• EXERCISE
Your output consists solely of the lines from the one that contains "Image resolution: width=1183" to the end of the material, each reproduced exactly; pictures do not belong in it.

• DATASET RECORDS
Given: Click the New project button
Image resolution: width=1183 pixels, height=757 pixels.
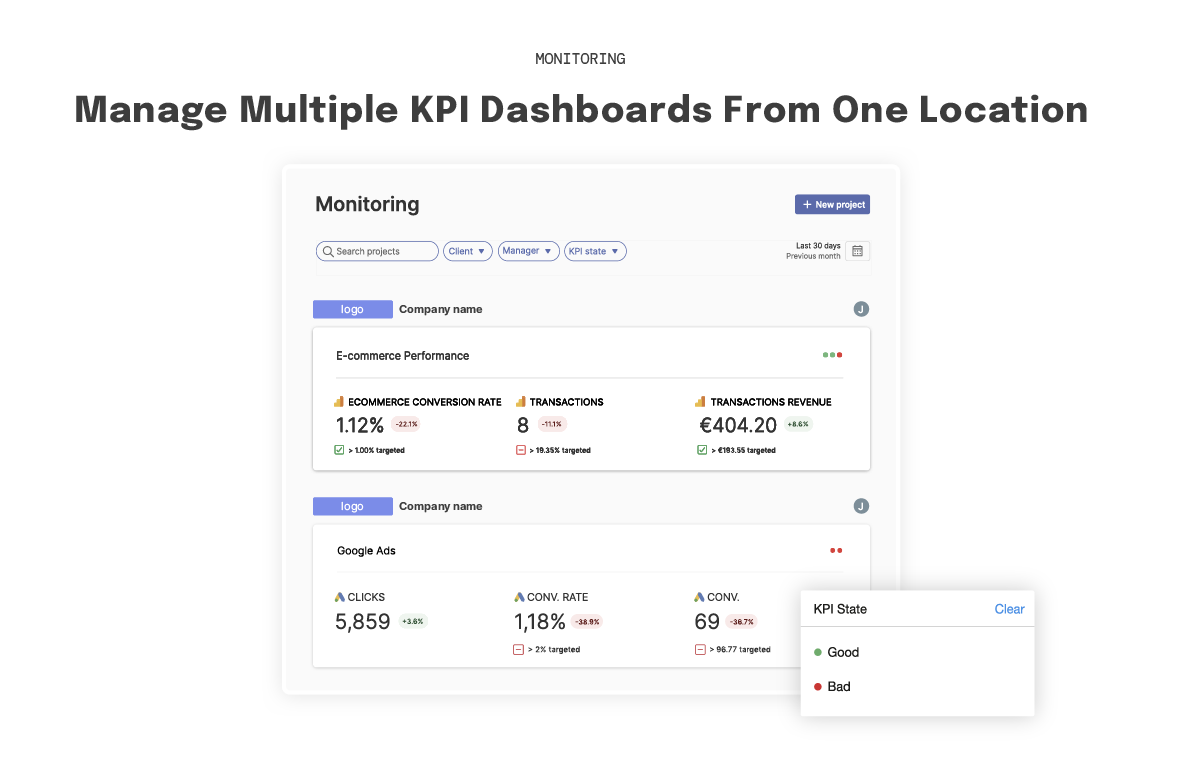Looking at the screenshot, I should (832, 205).
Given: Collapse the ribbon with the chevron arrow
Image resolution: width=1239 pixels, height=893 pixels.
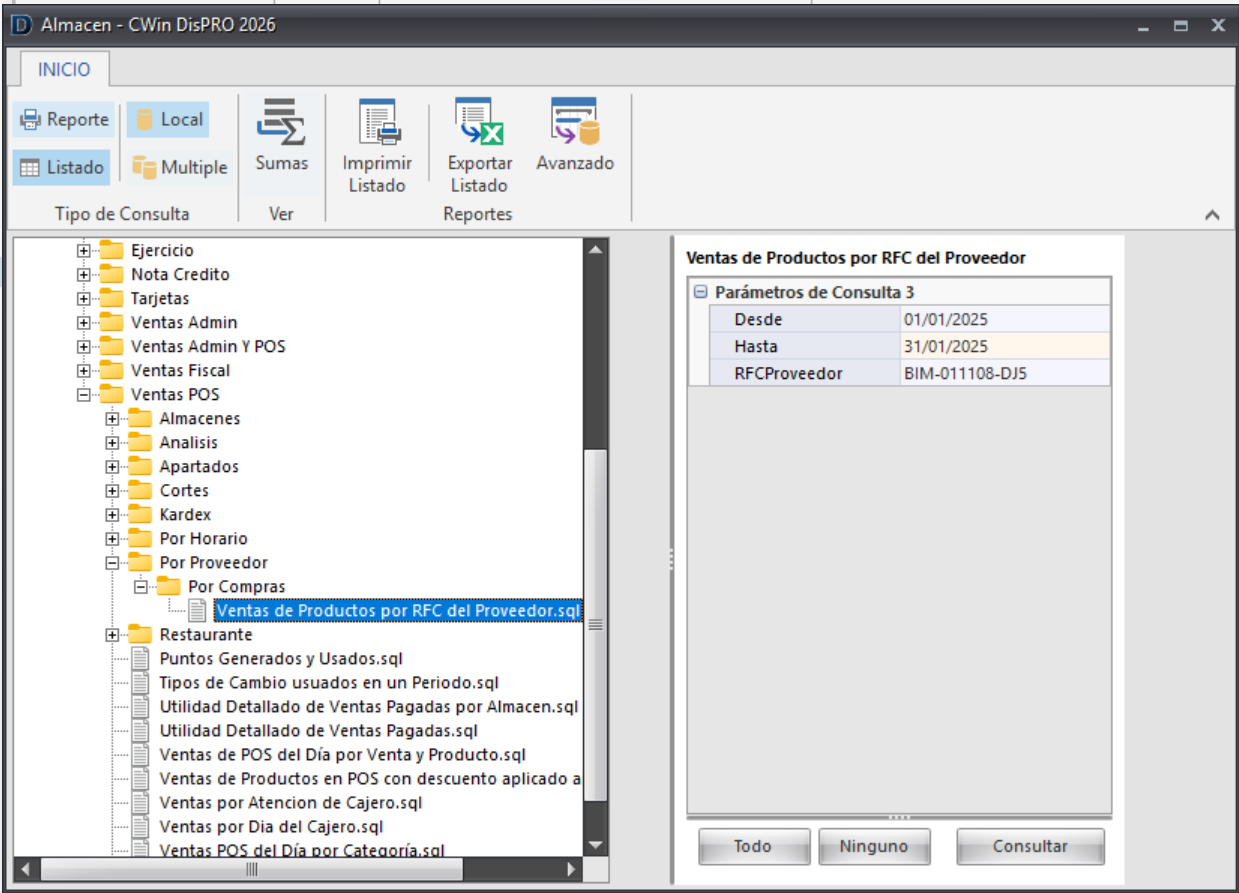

• TASK OUTPUT
Image resolution: width=1183 pixels, height=757 pixels.
Looking at the screenshot, I should (832, 205).
Given: Collapse the ribbon with the chevron arrow
Image resolution: width=1239 pixels, height=893 pixels.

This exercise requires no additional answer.